Selection
━━━━━━

Climate change in the EU-ASEAN Strategic Partnership

Dana Pjanic | Climate Change Fellow



Image credit: Doan Tuan via Unsplash
Image credit: Doan Tuan via Unsplash

After decades of mutual cooperation and dialogue, on 1 December 2020 the European Union (EU) and the Association of Southeast Asian Nations (ASEAN) announced their intention to elevate their relationship to a ‘strategic partnership’. Though specific details of the partnership remain unclear, what is certain is that climate policy has been singled out as a crucial area of cooperation between the two blocs.


On face value, assistance from the EU to address climate change would be a welcome development for the countries of ASEAN. The EU has remained steadfast in its desire to position itself as a global leader in climate action, with encouraging results from its Emissions Trading System showing a 33% reduction in greenhouse gas emissions since 2005. The EU Parliament has also entertained ideas of imposing a carbon border tax on exporters in “less climate-ambitious countries”, signalling its intention to set international climate standards.

━━━━━━

Required task 1
In the article on climate change in the EU-ASEAN partnership, what reduction in greenhouse gas emissions since 2005 do the EU's Emissions Trading System results show?
Required task 2
Write the next part of the article on climate change in the EU-ASEAN partnership, picking up right after its final sentence.

Source data
━━━━━━

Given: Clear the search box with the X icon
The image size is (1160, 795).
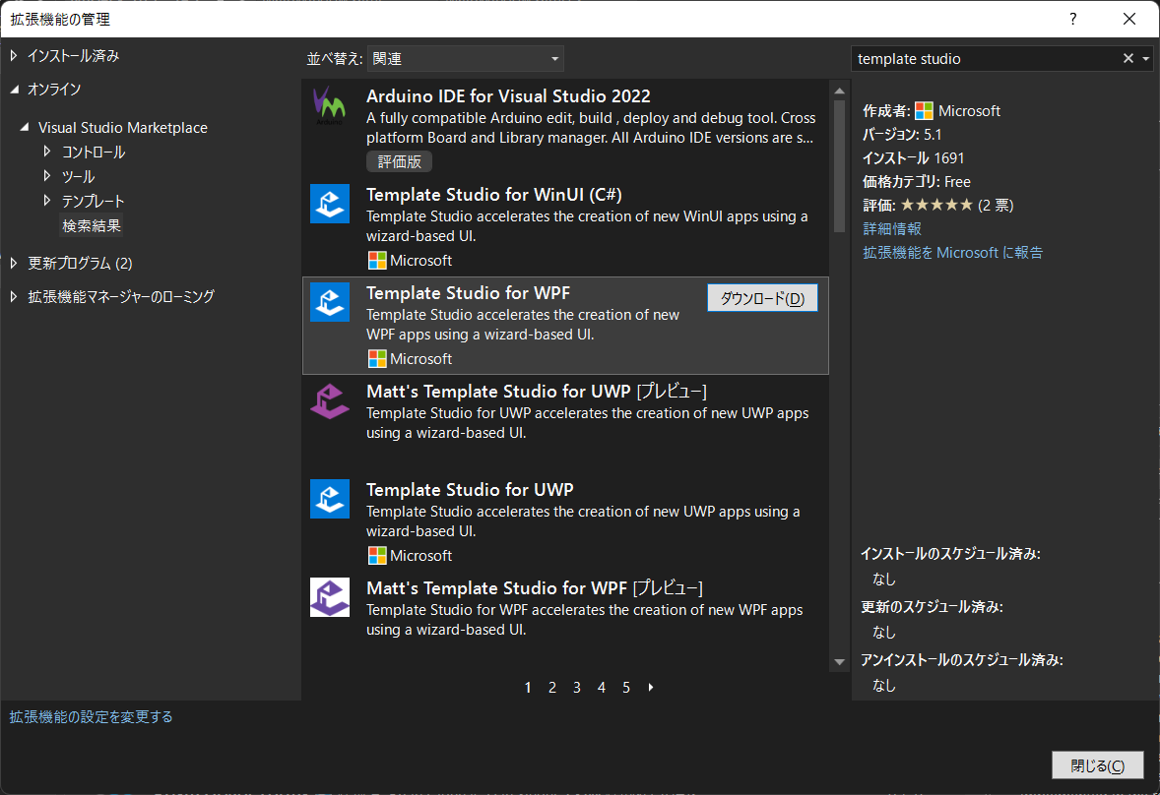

━━━━━━

Task response 1
A 33% reduction.

Task response 2
But in approaching cooperation with ASEAN on climate change EU leaders face challenges and barriers that are unique to Southeast Asia. According to the International Energy Agency’s 2019 Outlook, the region’s overall energy demands will grow by 60% to 2040, driven by incredible rates of industrialisation, urbanisation and rapidly expanding economies. A growing reliance on fossil fuel consumption means that during that same period CO2 emissions could rise to almost 2.4 gigatonnes. The EU, as a bloc of industrially developed countries, must face the challenge of adapting its climate policies to a region that is grappling with enormous growth at the cost of mass consumption of dirty energy.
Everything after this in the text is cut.